Chapter 23

116 18 1
                                    

"Kemana perginya Jiho?" Tanya Nayeon pada beberapa pelayang yang kini tengah memasak sarapan di dapurnya.

"Maaf nyonya, tadi saya melihatnya pergi tergesa-gesa dengan pakaian yang sudah rapi." Jelas salah satunya dengan santun.

"Oh, baiklah. Lanjutkan kerjamu." Dengan santainya wanita itu pergi ke teras depan rumahnya. Meninggalkan pelayan tadi yang kembali sibuk dalam kerjanya.

Sedikit bingung, kemana perginya Jiho sepagi ini. Pikir Nayeon. Tak seperti biasanya Jiho pergi tanpa pamit padanya atau pada kakaknya itu.

Wanita itu terus berjalan ke arah depan teras, dan menemukan suaminya yang sedang membaca koran dengan ditemani secangkir kopi hitam tengah duduk santai di kursi. Seketika Nayeon menghadapinya.

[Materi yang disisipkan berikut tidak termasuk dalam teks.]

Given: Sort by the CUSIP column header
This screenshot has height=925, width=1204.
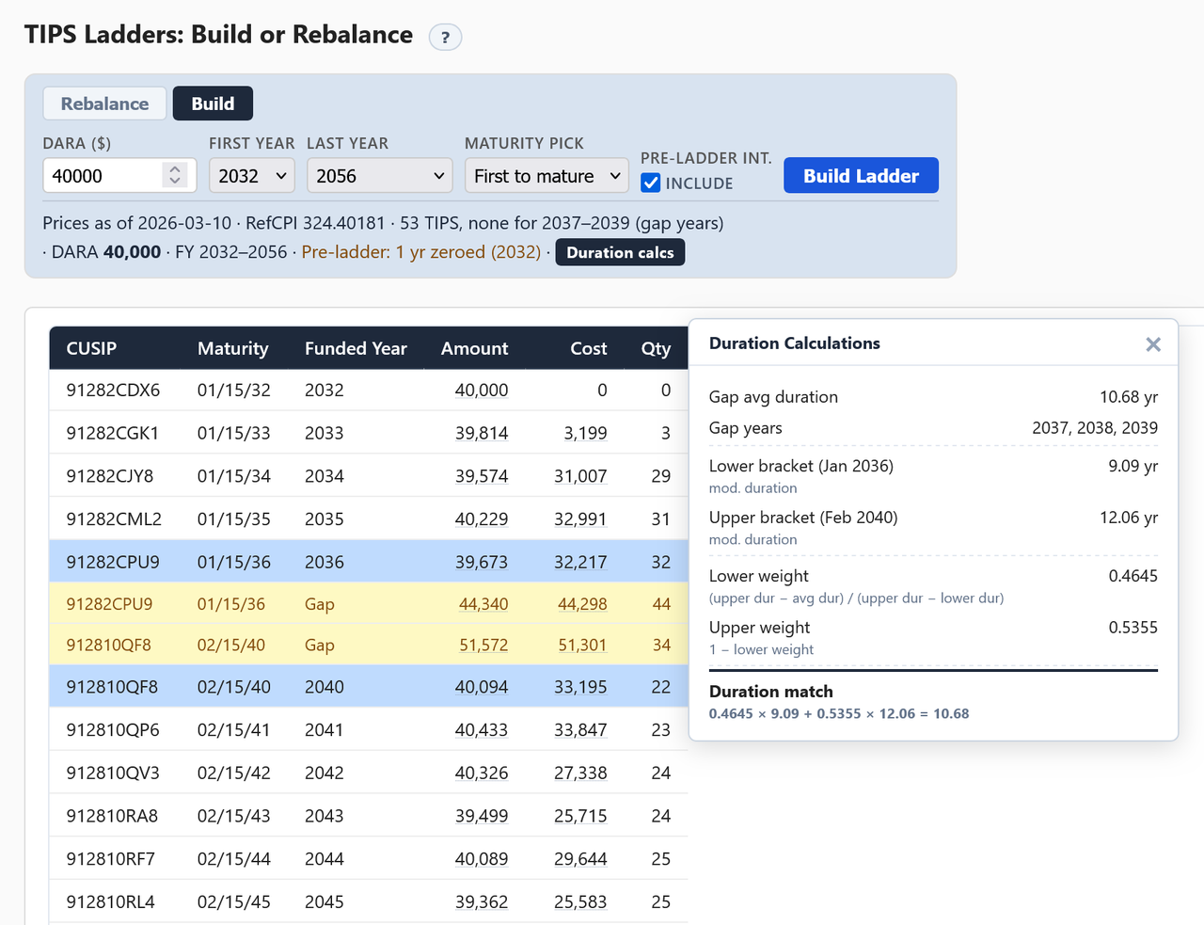Looking at the screenshot, I should coord(91,348).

"Kau belum berangkat hm?" Tanya Nayeon lembut, membuat Youngjae menoleh ke arahnya lalu tersenyum.

"Kebetulan di kantor aku hanya harus menandatangani beberapa berkas saja. Aku bisa berangkat sedikit siang hari ini." Ucap Youngjae tersenyum saat melihat istrinya mendudukkan diri di sampingnya.

Nayeon mengangguk tanda paham.

"Oh ya, dimana anak-anak?" Tanya Youngjae.

"Entahlah, Jiho sedang pergi katanya. Dan ... Yeri, aku tidak tahu." Sedikit heran, saat kembali mengucap nama Yeri.

Youngjae ber-oh ria sambil kembali menyeruput kopi hitamnya itu.

Beberapa menit sudah dihabiskan sepasang suami istri itu untuk berbincang-bincang kecil di pagi cerah ini. Ditemani dengan sedikit candaan dari sang suami.

"Ah, sudah jam segini. Aku akan berangkat kerja," Youngjae melirik jam tangannya lalu berdiri.

"Baiklah." Nayeon mengangguk. Lalu tuan Youngjae pergi masuk ke dalam rumah, berniat membersihkan diri lalu bekerja seperti biasanya.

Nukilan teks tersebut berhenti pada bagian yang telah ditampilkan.